Çapandaz
Tektipleşen her şeye karşı, öz kimliğiyle yaşama mücadelesi içerisinde olanlar için yeni bir başucu kitabı çıktı: Çapandaz.
Çapandaz, kitabın giriş bölümünde, biri Türkçe, diğeri Farsça iki sözün birleşiminden oluşmuştur, diye tanımlanıyor.
Türkçe çapmak, Türkistan’da, koşmak ve bir şeyi keskin bir şeyle tek hamlede enine kesmek anlamlarını içeriyor.
Farsça endaz ise atmak sözünün karşılığı.
Ortaya çıkan birleşik sözcüğe giydirilen anlam, “at çaptırıp, kelle çapan ve neyze atan atlı kişi” diye yeni bir bilmeceye dönüşüyor, Türkiye Türkçesiyle dillerine sınır çizenler için.

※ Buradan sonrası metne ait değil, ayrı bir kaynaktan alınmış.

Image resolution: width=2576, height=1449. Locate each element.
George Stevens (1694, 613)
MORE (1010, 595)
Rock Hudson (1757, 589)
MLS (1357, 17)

Oysa uçsuz bucaksız alanda yerleşik Türkistan Türkleri için Çapandaz, çok bilindik ve duyulduğunda anıları calandıran, yüzlerde umutla karışık sevinç çizgileri oluşturan sevimli bir çağrının sesi. Çünkü onlar için Çapandaz, “at koşturup, kelle yaran ve mızrak atan” oyuncuyu, o da özellikle sonbahar mevsiminde oynanan, yiğitlik, dayanıklılık, hız ve en önemlisi bilgi içeren Oğlak Oyunu, Kökpar, Kökbörü, Buzkaşi gibi adlarla bilinen görkemli bir şenliği anımsatıyor.
Ergeş Uçkun
Arslan Küçükyıldız tarafından hazırlanan Çapandaz, Turan şairi ve düşünürü olarak adlandırılan merhum Ergeş Uçkun’un şiirleri, makaleleri, mektupları ve onun hakkında yazılanları içeren bir bilgi hazinesi. Ergeş Uçkun için, Arslan Küçükyıldız, “ömrünü Turan için harcamış kıymetli bir şahsiyetti “ diyor. Kitapta yer alan yazılar, bunu doğrulayan sayısız bilgiyle dolu.

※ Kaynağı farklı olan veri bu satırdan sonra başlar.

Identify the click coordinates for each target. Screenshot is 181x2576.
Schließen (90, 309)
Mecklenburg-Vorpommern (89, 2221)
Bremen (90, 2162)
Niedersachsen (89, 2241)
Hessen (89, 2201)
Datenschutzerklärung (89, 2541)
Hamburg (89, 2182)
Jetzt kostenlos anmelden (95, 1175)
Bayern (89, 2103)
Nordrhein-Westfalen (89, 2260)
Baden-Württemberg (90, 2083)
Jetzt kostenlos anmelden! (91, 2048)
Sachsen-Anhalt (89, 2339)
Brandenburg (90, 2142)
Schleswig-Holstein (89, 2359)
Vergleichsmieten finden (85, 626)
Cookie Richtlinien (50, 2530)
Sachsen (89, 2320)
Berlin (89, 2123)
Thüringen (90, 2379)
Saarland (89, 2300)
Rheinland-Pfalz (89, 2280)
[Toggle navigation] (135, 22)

Bosna’dan, Kerkük’e, Yemen’den Mezar-ı Şerife, kuzey Amerika’dan Urumçi’ye kadar neredeyse dünyanın tamamın kapsayan Turan ilinin dertleri, sevinçleri, sorunları, çözümleri, Ergeş Uçkun’un ilgi alanına girmiş.
“Dünyamızda Ata Topraklarımız” adıyla kitabın 462. sayfasında yerleştirilen ve kendi el yazısıyla bilgiler eklediği haritada gösterilen Turan bölgesi, bildik coğrafya bilgilerini gözden geçirmeye neden olacak ilginçlikte.

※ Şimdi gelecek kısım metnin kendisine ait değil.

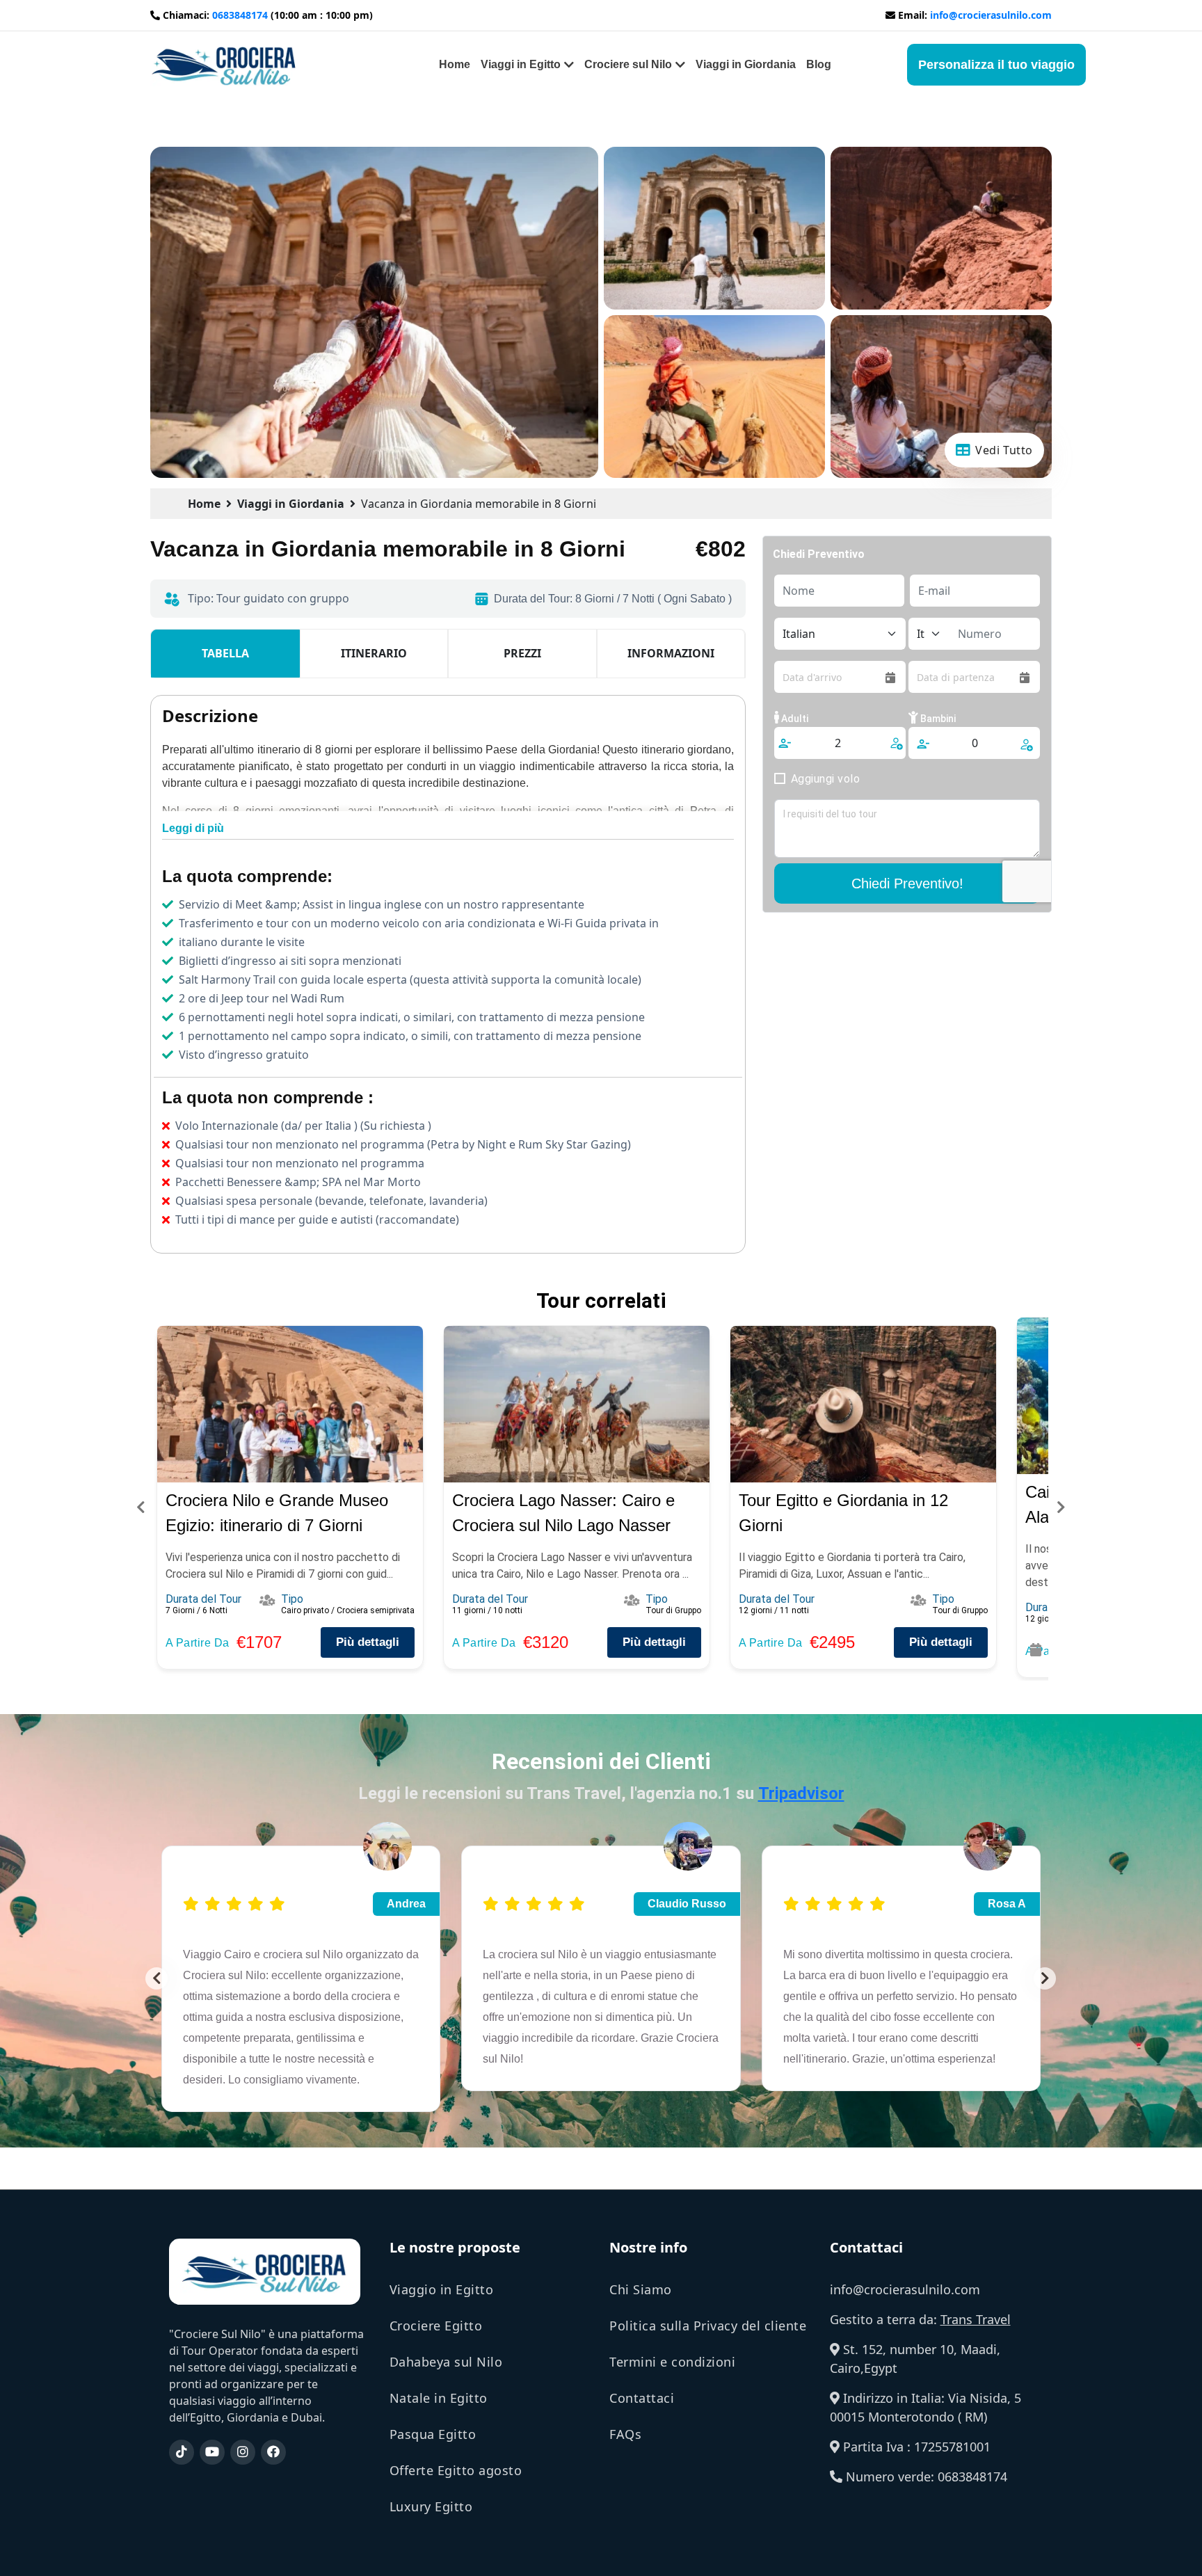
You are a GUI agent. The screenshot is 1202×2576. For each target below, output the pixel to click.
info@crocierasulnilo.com (991, 15)
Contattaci (641, 2398)
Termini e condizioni (672, 2361)
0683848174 (240, 15)
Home (454, 64)
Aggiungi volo (825, 779)
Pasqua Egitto (433, 2434)
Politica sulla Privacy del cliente (707, 2325)
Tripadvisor (801, 1793)
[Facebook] (273, 2452)
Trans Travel (975, 2319)
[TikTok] (181, 2452)
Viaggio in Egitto (442, 2289)
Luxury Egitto (431, 2506)
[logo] (224, 63)
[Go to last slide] (156, 1978)
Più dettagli (367, 1642)
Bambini (937, 718)
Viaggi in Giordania (746, 64)
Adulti (793, 718)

21 Şubat 1927 tarihinde Güney Türkistan’ın Anthoy şehrinde doğan Hafız-ı Kelam Ergeş Uçkun, Arapça ve Farsça gibi Türklerin medeniyet dillerinin tamamını konuşabiliyor, derin tarih bilgisi ve yaşadığı ortamın sağladığı zengin görgüsüyle o dillerde yapıtlar ortaya koyabiliyordu.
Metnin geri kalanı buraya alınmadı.